Canadian mortgage borrowers are going to be paying much higher rates soon. Desjardins’ latest consumer interest rate forecast shows the 5-year fixed rate mortgage climbing — a lot. Over the next few quarters, it can hit up to 7% — a rate that would have seemed impossible back in 2019. Elevated inflation may push borrowing costs to a generational high.
Canadian 5-Year Fixed Mortgage Rates Are Almost 5%
Canadian banks are raising rates aggressively to deal with rising funding costs. Desjardins’ posted rate for a 5-year fixed-rate mortgage is 4.99%, but 4.19% appears to be what brokers are offering. That brings up an important point about posted rates — almost no one pays them.
Today’s forecast looks at the 5-year fixed-rate mortgage, which is rarely charged. It typically exists for penalties, with a discount almost always applied for borrowers. The discount in this case is 80 basis points, which is typical for the market. Knowing this, few will ever pay the posted rate of interest. However, the discount isn’t very big as rates climb, and it’s still going to cost a lot more to borrow.
Canadian 5-Year Fixed Mortgage Rates Can Climb To 7%
Over the next year, the 5-year fixed-rate mortgage is expected to gradually climb. Interest costs are forecast between 5.3% and 6.3% by the second quarter of 2022 and rise to 5.3-7.0% in the fourth quarter. The low range isn’t much higher than today, but the high end would likely create an economic shock.
Here’s another curveball — they expect mortgage rates to peak by next year. The first quarter of 2023 is forecast at 5.30-7.15%, a slight climb on the high end of the range. By the end of 2023, the range falls to 4.85-6.75%, indicating an economic slowdown. That wouldn’t be too surprising since inflation or rising rates both lead to lower demand.

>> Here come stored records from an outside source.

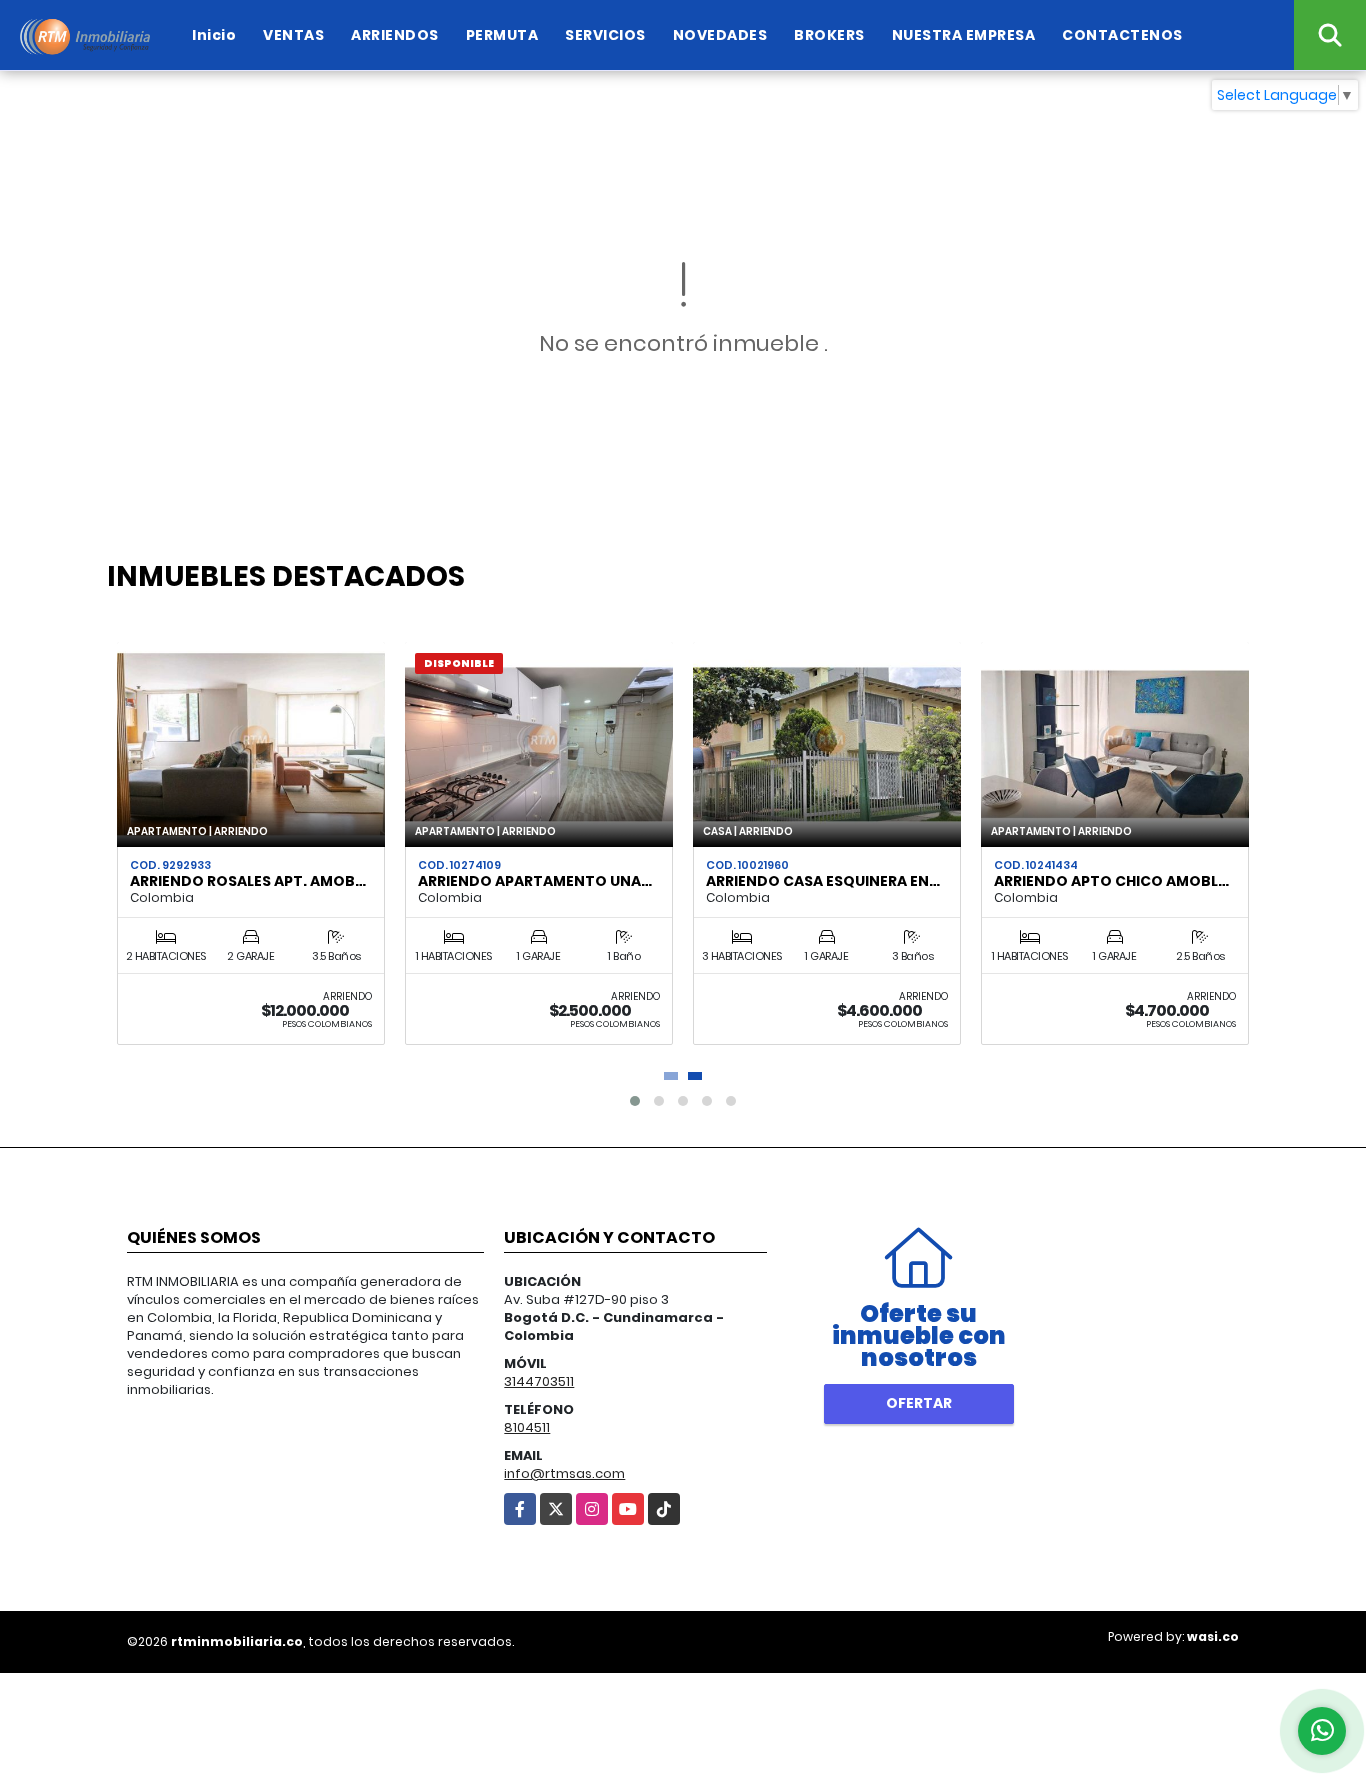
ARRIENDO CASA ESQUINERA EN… (823, 881)
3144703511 (539, 1381)
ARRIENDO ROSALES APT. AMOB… (248, 881)
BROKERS (829, 35)
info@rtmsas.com (564, 1473)
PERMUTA (502, 35)
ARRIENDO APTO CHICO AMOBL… (1111, 881)
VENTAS (293, 35)
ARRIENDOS (395, 35)
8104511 (527, 1427)
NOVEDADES (720, 35)
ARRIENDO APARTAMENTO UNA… (535, 881)
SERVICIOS (605, 35)
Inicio (214, 35)
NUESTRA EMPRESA (964, 35)
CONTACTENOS (1122, 35)
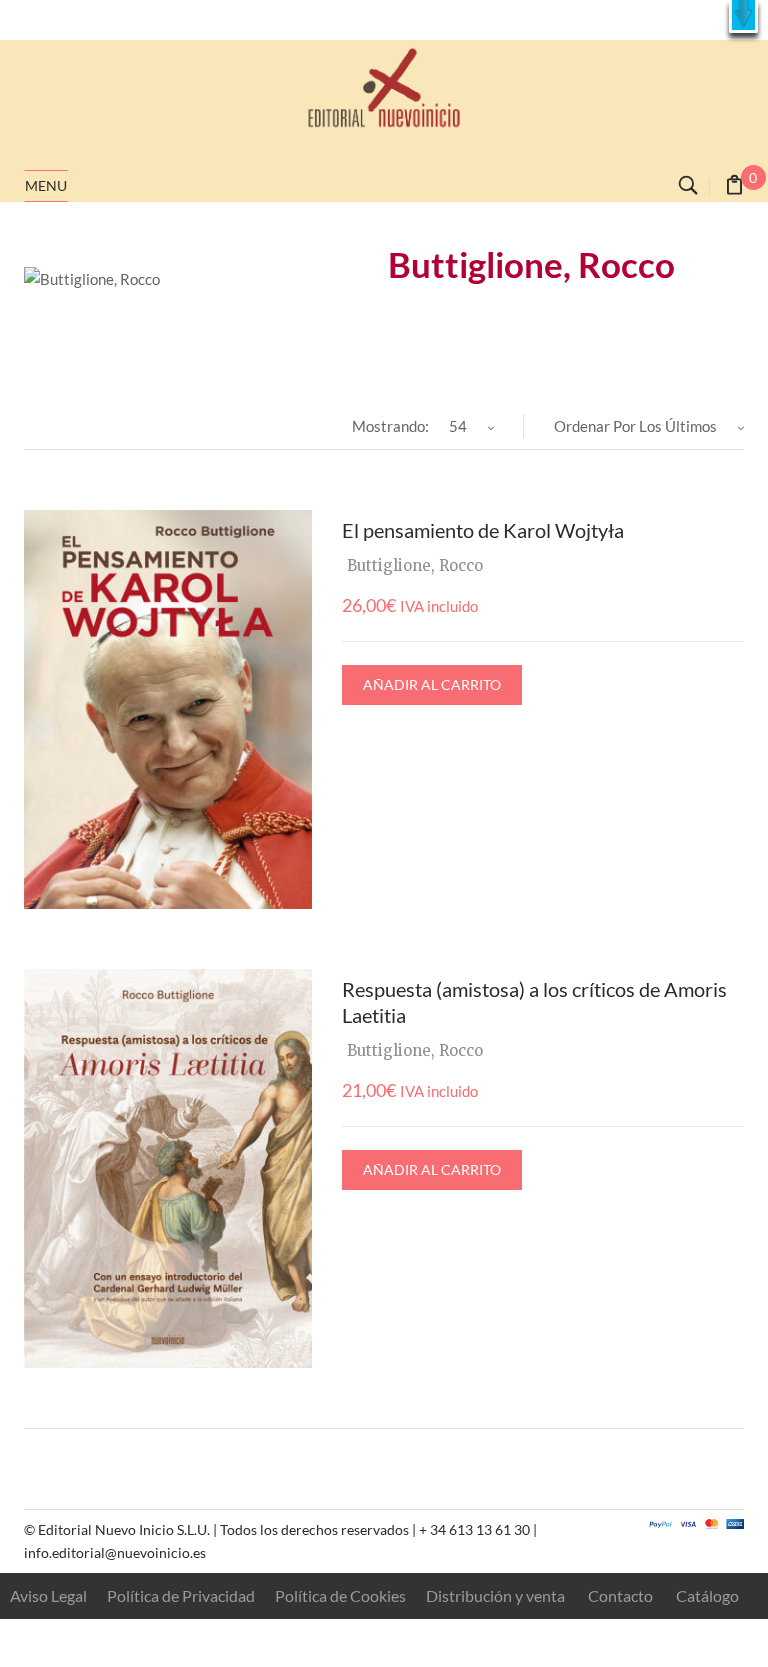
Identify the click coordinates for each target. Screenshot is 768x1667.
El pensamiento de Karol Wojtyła (483, 530)
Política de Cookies (340, 1595)
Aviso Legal (48, 1595)
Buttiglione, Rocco (415, 565)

Many risk uncertainties exist right now. Even the Bank of Canada (BoC) no longer sees inflation cooling on its own, or in a reasonable amount of time. They see 2024 as the soonest inflation can hit the target range. This is in-line with other economists (finally), as long as the economy isn’t derailed.
A lot of uncertainty but one thing is for sure — the era of dirt-cheap rates is in the rear view mirror.